◆ **Work to complete**
From the entries below, gather every line containing the string "each".
Segment Open
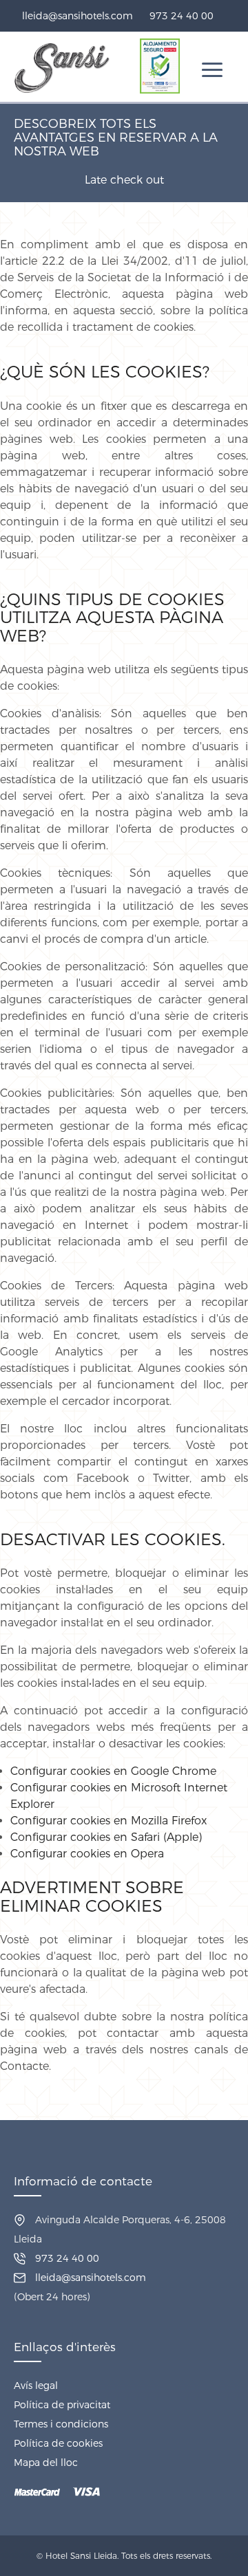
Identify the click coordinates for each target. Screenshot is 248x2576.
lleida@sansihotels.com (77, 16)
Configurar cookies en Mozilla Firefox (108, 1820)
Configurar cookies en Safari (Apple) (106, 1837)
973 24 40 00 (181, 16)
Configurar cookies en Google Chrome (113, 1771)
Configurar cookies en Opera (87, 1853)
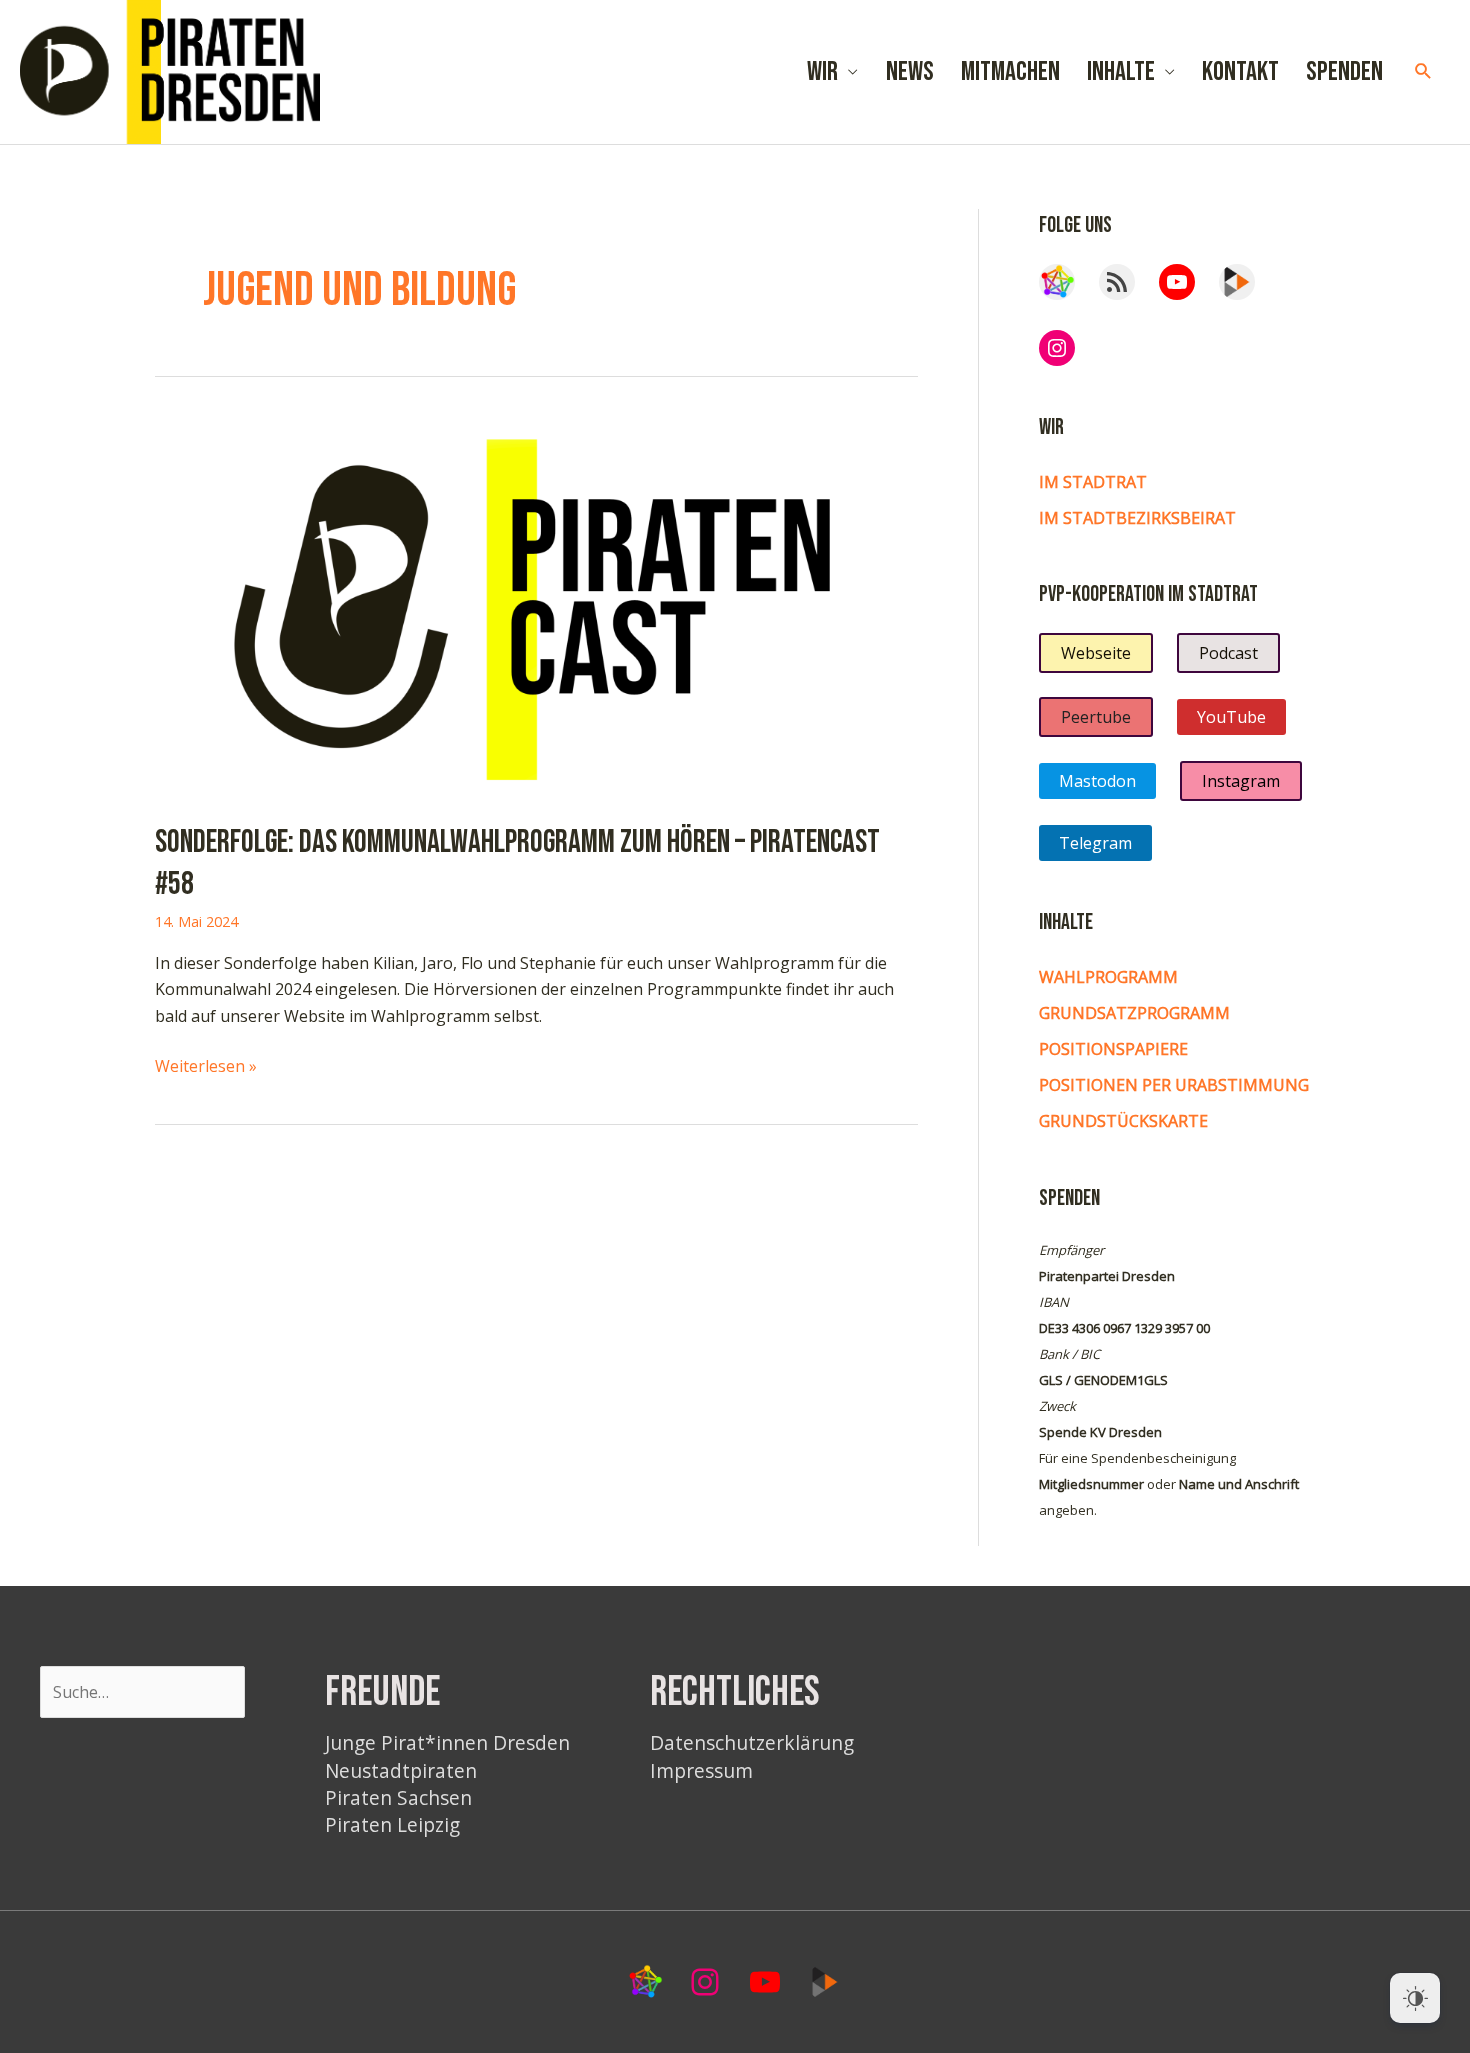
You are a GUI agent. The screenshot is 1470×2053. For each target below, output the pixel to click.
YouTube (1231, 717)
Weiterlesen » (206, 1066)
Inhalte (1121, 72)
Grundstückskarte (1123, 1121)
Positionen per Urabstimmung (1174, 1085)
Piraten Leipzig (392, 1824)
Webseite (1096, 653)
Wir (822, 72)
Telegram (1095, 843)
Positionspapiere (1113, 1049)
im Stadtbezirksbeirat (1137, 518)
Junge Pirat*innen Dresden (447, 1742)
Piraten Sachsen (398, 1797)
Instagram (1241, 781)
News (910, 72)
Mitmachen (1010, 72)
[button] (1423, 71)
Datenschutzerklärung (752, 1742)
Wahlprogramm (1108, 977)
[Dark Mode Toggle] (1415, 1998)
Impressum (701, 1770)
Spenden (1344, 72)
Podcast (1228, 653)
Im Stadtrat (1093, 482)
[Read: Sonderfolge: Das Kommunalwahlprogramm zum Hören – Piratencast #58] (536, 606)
Segment Closed
◆ **Solution to the problem**
Identify the click coordinates for each target. Screenshot is 248x2576.
You are a GUI agent. The screenshot is 1470×2053. For each target below, output the pixel to click.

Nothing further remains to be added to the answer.